Five men involved in the €18 million Hatton Garden jewellery raid in London have been jailed for up to seven years.
The seven-man gang, with a combined age of 448, carried out the "sophisticated" and meticulously planned break-in over the Easter weekend last year.
Less than a year after the raid, six of the seven men convicted in connection with the burglary were sentenced at Woolwich Crown Court.
Ringleaders John 'Kenny' Collins, 75; Daniel Jones, 61; Terry Perkins, 67; and the group's oldest member, Brian Reader, 77; pleaded guilty to conspiracy to commit burglary last September.
Collins, Jones and Perkins were each given a seven-year prison term.
Carl Wood, 59, and William Lincoln, 60, were found guilty of the same offence and one count of and conspiracy to conceal, convert or transfer criminal property, after trial.
Lincoln was also given a seven-year sentence, and Wood was jailed for six years.
Plumber Hugh Doyle was found guilty of concealing, converting or transferring criminal property between 1 January and 19 May last year.
He was sentenced to 21 months, suspended for two years.

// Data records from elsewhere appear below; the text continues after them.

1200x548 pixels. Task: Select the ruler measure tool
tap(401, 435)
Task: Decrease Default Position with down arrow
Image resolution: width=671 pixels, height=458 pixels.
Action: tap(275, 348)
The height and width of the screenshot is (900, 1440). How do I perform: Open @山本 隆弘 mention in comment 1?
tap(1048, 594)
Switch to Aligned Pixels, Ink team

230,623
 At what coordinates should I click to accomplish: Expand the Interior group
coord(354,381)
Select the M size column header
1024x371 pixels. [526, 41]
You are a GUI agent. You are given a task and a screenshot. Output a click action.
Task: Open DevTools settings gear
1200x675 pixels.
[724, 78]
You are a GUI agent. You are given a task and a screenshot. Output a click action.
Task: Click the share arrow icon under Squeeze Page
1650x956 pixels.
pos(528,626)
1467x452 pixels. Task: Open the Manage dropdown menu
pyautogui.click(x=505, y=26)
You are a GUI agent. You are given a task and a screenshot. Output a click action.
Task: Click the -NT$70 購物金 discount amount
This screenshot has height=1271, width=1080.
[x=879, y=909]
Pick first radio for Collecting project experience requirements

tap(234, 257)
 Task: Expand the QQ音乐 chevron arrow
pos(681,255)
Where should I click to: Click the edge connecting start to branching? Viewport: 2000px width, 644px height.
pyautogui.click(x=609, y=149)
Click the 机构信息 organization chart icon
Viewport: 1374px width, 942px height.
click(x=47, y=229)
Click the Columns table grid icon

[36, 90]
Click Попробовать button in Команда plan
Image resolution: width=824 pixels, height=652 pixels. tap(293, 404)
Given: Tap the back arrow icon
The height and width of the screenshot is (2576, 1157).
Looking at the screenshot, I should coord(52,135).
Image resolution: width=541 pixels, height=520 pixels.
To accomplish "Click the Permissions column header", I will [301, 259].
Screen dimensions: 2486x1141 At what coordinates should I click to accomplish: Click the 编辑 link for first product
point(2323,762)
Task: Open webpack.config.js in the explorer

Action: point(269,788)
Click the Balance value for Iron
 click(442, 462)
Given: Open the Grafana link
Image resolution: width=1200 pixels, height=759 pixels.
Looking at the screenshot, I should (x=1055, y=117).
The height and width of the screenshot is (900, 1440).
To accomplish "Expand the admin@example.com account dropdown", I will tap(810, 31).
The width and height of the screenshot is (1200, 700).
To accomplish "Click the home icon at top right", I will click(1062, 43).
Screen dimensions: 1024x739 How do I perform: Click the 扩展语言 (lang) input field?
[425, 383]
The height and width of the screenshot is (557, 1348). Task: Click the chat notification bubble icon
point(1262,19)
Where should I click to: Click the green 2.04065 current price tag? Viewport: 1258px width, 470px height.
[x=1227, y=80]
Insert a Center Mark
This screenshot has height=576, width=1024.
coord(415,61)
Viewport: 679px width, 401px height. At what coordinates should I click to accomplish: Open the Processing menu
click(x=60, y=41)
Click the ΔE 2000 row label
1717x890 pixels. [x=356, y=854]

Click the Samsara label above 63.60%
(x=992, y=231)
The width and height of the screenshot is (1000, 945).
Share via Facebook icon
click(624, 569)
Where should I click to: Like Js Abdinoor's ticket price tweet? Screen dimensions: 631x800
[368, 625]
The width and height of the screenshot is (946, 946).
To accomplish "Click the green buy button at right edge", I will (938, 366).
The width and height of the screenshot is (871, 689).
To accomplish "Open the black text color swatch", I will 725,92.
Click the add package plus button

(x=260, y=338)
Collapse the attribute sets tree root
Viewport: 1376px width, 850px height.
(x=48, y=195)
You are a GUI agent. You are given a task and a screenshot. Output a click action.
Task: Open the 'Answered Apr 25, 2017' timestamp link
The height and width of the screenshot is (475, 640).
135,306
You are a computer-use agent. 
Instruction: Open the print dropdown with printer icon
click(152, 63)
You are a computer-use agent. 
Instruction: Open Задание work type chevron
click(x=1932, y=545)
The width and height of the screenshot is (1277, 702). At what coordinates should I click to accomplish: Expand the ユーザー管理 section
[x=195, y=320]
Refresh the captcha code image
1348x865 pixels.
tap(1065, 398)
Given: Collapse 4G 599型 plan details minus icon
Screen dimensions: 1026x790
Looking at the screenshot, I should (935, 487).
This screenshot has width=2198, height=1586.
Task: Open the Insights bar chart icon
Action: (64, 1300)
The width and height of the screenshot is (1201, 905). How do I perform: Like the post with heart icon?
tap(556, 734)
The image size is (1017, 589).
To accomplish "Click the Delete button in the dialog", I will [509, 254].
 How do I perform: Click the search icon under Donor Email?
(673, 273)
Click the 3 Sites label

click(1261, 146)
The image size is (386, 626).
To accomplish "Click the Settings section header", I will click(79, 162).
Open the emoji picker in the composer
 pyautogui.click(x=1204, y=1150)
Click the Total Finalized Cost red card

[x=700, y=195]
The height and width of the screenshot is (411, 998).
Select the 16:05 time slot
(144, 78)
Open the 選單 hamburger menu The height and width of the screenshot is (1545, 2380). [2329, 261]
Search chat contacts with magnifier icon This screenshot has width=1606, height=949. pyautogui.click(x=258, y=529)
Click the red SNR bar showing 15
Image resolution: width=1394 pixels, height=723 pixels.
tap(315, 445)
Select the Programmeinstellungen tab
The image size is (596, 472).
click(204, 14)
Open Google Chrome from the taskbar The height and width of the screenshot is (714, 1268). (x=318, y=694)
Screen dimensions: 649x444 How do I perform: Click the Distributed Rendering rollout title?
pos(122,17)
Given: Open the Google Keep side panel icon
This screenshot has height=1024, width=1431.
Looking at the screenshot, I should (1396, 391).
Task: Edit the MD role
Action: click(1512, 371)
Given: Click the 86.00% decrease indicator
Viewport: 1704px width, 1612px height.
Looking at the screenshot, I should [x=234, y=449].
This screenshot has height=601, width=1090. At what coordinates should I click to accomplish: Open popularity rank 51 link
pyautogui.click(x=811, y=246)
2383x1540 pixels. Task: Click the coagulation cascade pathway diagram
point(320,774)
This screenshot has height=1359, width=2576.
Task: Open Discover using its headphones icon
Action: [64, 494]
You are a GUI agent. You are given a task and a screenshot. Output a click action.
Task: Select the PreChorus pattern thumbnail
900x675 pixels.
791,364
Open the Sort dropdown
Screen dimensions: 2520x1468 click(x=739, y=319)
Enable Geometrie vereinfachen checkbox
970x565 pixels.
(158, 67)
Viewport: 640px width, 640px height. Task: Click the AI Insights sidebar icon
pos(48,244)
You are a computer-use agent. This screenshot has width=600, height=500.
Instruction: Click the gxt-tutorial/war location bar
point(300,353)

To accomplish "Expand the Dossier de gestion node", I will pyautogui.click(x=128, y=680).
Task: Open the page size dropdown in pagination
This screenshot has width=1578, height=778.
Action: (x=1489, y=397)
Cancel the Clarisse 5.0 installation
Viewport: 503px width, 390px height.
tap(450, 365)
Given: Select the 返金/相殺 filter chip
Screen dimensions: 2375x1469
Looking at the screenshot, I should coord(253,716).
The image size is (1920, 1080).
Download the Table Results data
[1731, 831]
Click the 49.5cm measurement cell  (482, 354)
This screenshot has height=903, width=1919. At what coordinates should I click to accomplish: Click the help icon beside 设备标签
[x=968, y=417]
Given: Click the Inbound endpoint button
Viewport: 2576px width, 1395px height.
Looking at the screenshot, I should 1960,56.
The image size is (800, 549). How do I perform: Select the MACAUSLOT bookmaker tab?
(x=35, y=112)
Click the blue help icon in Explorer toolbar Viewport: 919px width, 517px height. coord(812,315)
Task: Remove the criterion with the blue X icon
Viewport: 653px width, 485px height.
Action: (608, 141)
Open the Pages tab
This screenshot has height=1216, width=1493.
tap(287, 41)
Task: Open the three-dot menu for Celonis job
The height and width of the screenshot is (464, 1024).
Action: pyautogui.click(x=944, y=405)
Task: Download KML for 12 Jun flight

Top Row L-R: John Collins, Daniel Jones, Terry Perkins. Bottom Row L-R Carl Wood, William Lincoln, Hugh Doyle
Sentencing them, Judge Christopher Kinch said: "The burglary of the Hatton Garden safe deposit vault in April 2015 has been labelled by many - including some defendants and advocates in this case - as the biggest burglary in English legal history.
"Whether that assertion is capable of proof, I do not know. However, it is clear that the burglary at the heart of this case stands in a class of its own in the scale of the ambition, the detail of the planning, the level of preparation and the organisation of the team carrying it out, and in terms of the value of the property stolen."
Reader was also due to be sentenced. However, after falling ill in Belmarsh prison and suffering a second stroke, he was not well enough to attend court and will instead be sentenced later.